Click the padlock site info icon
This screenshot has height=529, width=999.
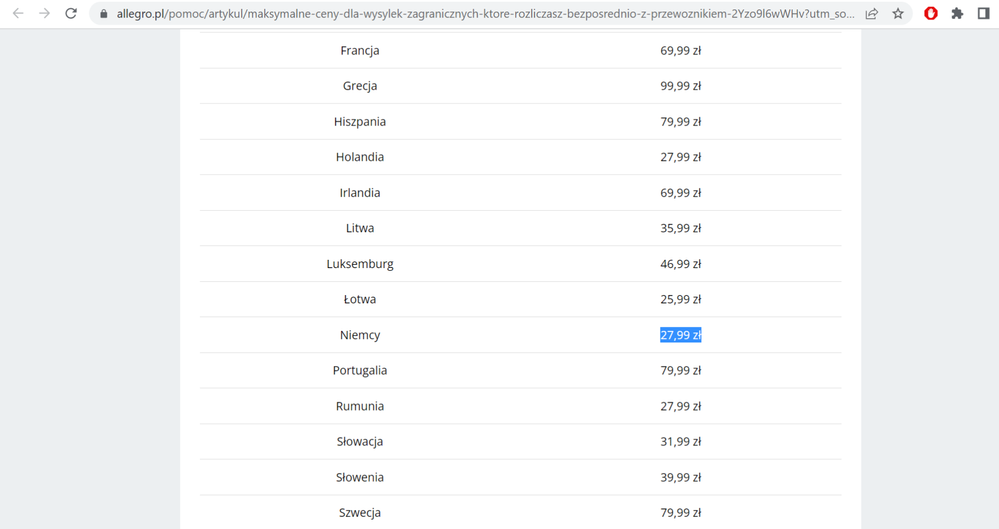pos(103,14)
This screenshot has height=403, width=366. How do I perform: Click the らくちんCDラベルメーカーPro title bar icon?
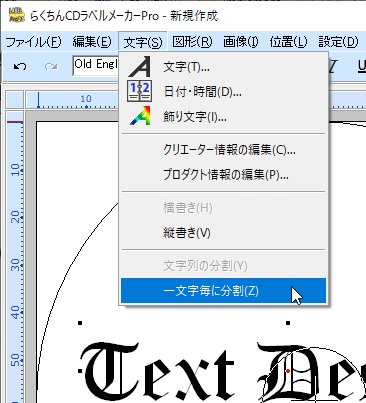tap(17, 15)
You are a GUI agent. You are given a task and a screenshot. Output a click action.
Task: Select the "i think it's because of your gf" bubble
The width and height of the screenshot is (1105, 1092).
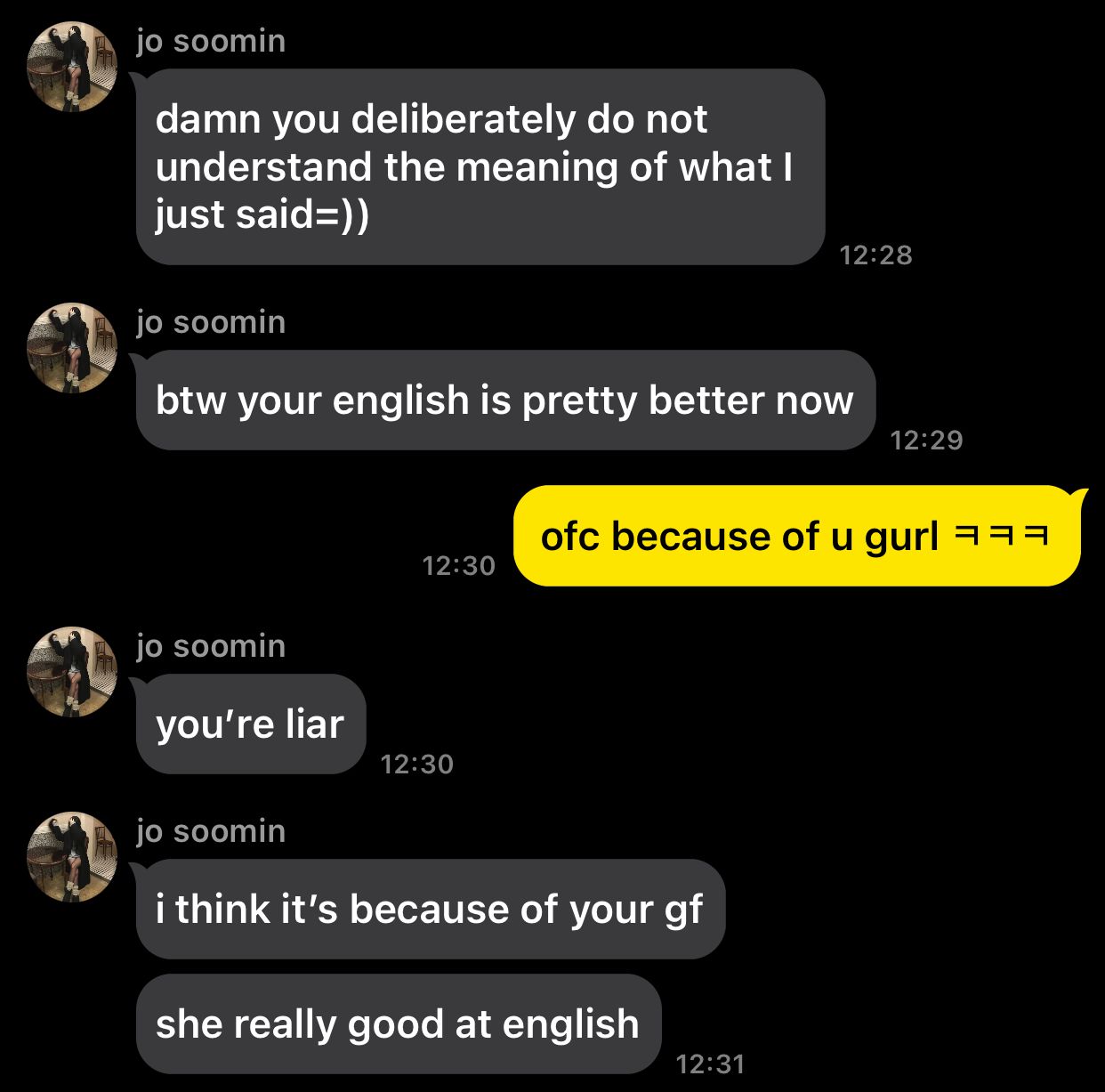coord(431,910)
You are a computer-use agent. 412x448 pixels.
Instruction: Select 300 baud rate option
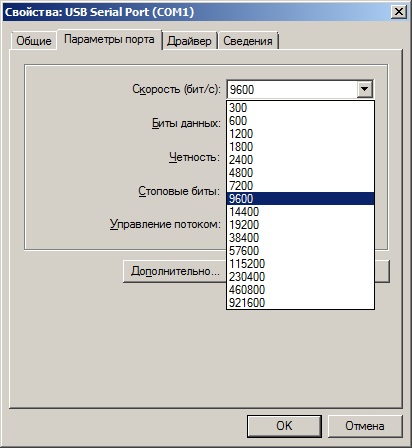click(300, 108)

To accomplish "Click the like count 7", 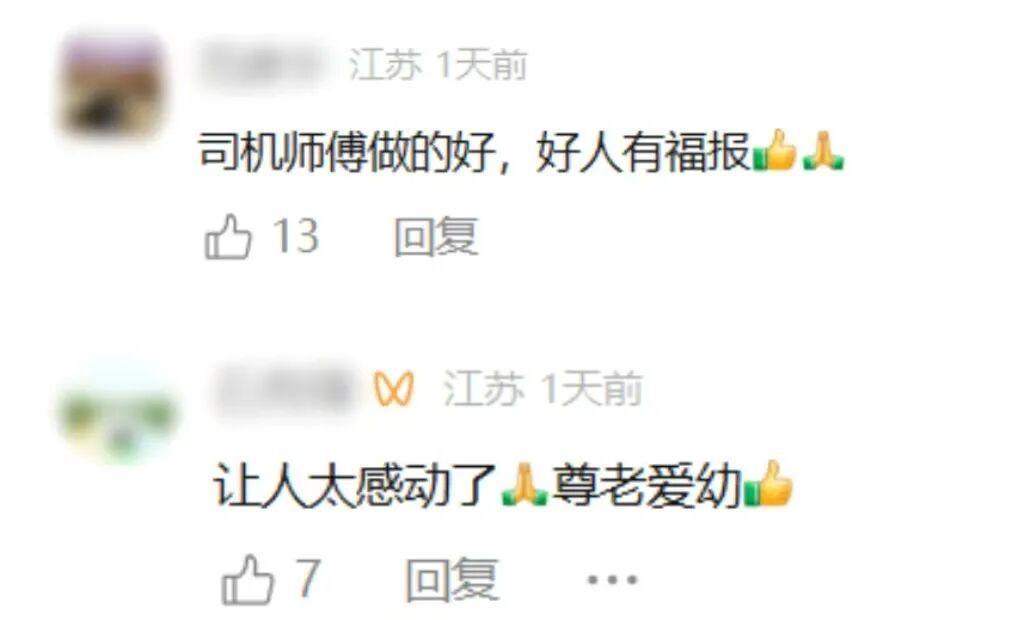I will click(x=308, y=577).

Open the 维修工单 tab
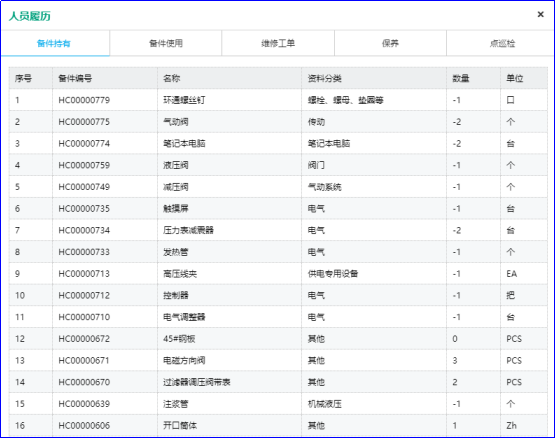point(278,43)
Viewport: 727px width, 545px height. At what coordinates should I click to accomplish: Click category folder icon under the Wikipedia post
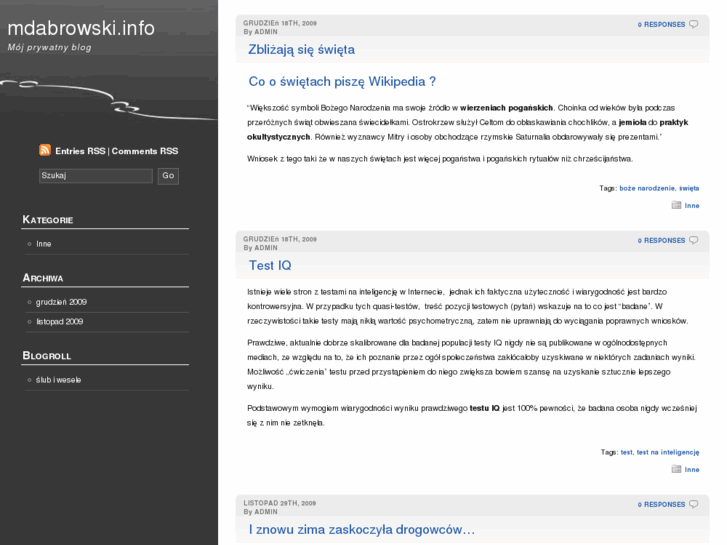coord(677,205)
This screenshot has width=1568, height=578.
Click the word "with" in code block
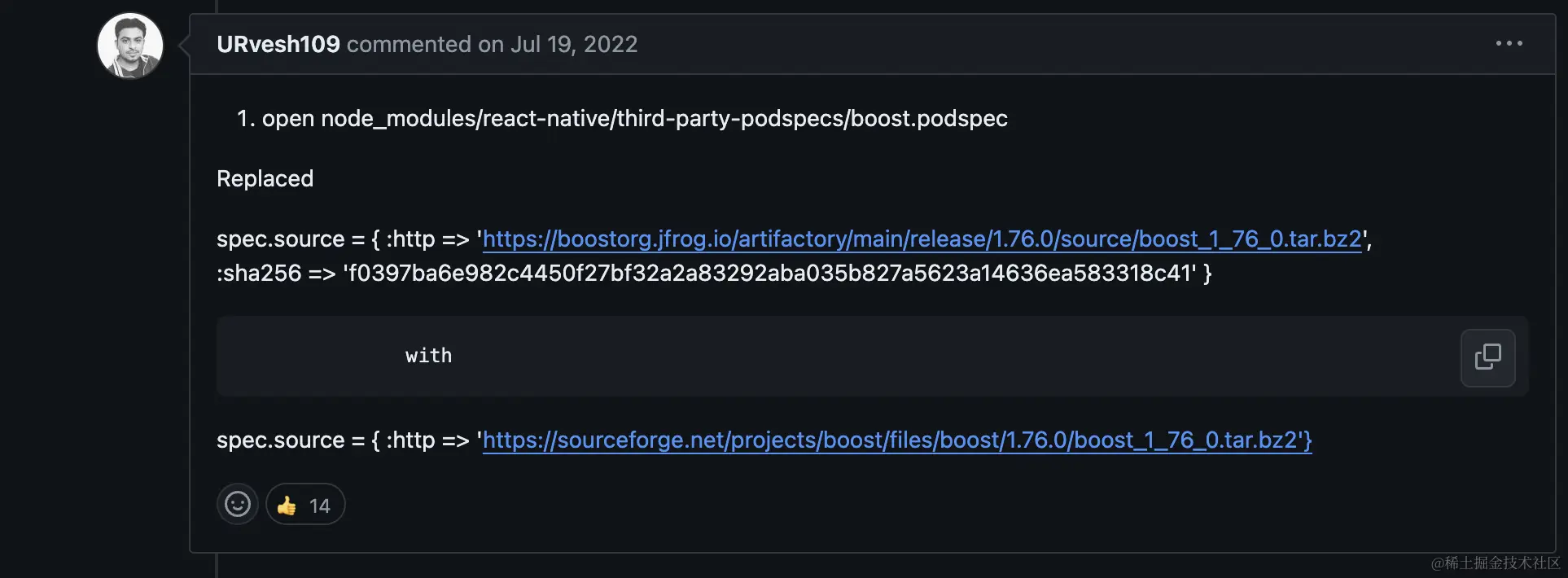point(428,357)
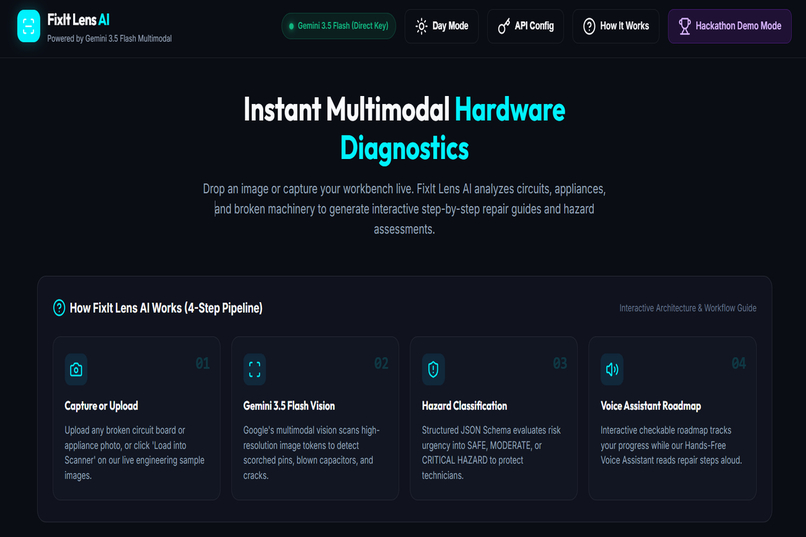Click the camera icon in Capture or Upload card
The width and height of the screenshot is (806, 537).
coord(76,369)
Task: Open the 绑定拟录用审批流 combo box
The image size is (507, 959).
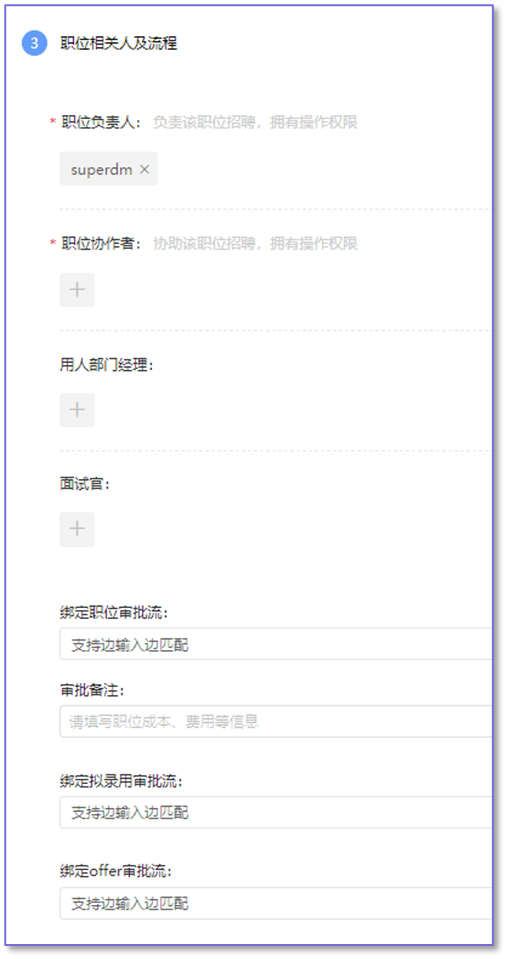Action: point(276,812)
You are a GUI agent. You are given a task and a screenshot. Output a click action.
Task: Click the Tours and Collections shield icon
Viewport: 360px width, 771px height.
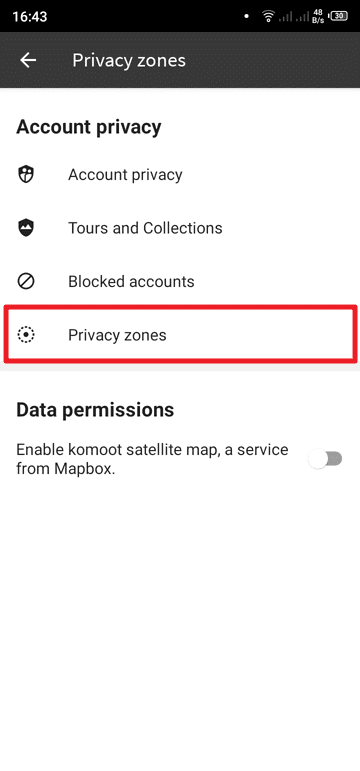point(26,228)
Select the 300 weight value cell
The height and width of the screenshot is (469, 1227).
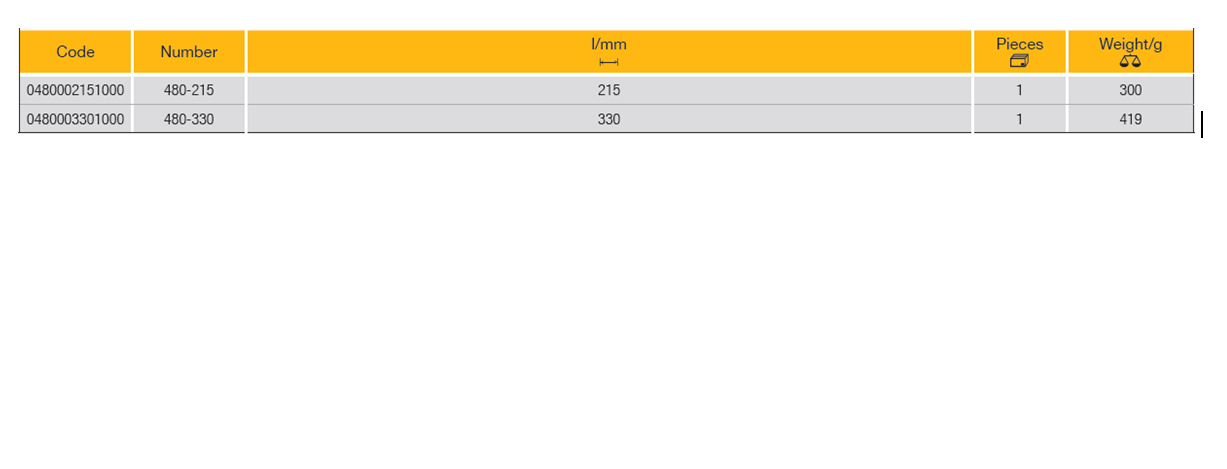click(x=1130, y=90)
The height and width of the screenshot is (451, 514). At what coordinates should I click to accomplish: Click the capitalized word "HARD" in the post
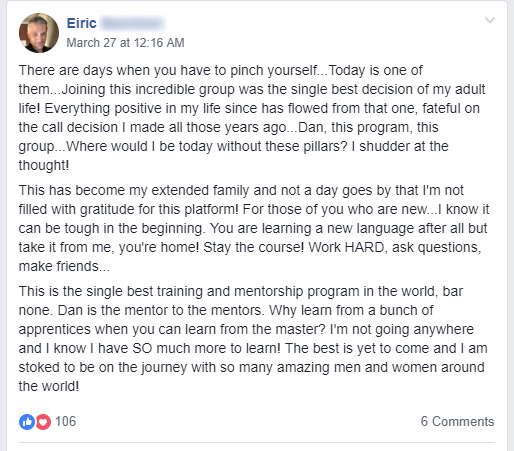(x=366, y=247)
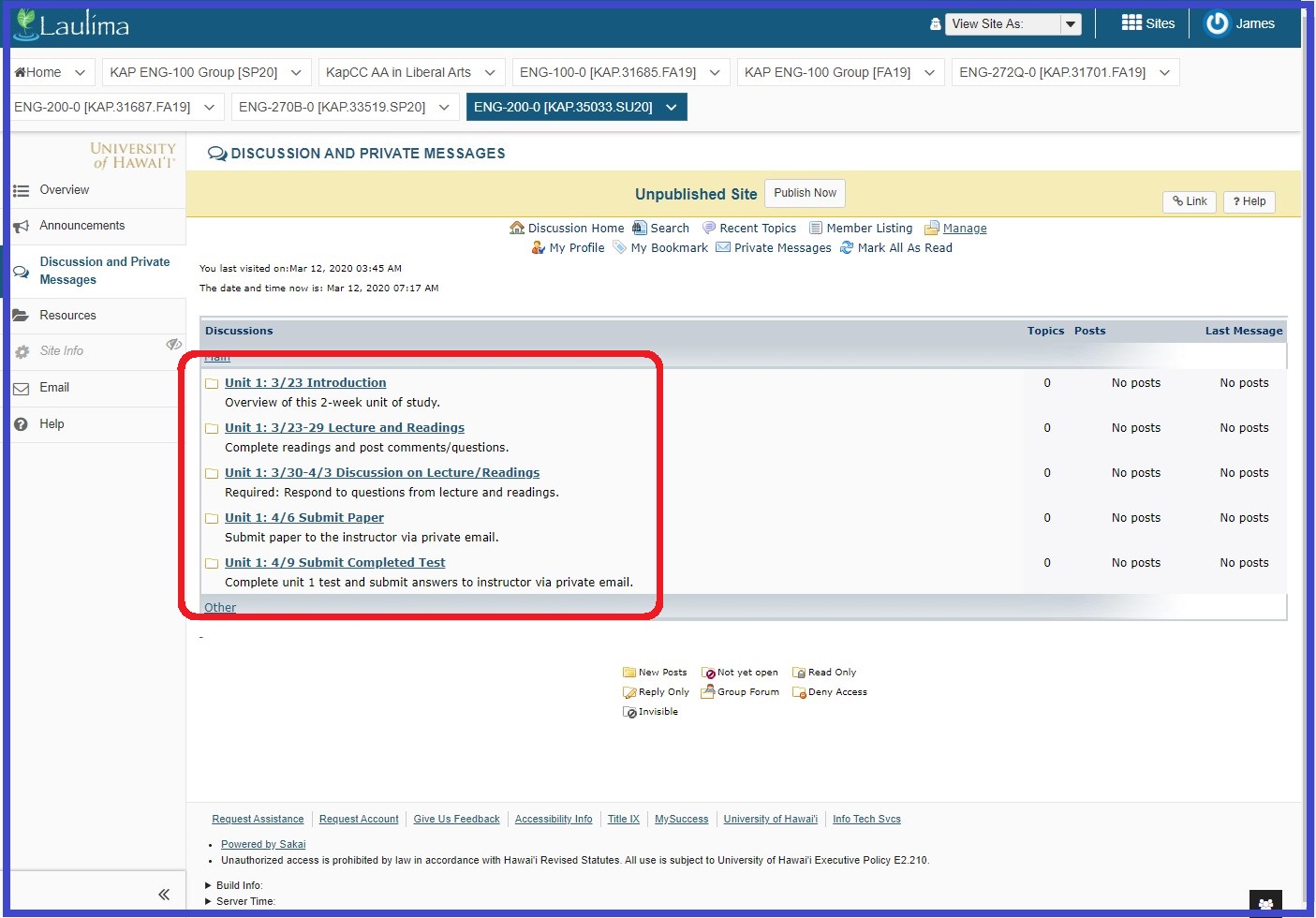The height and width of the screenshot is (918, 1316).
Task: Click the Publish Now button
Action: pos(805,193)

*****

Give back, exactly as written, the lines from the top of the material through the line with "Task: Select the", ends included and pictures left aside.

Click the padlock site info icon
This screenshot has height=529, width=999.
pos(103,14)
This screenshot has height=403, width=366. How do I perform: Click the らくちんCDラベルメーカーPro title bar icon?
tap(17, 15)
You are a GUI agent. You are given a task and a screenshot. Output a click action.
Task: Select the "i think it's because of your gf" bubble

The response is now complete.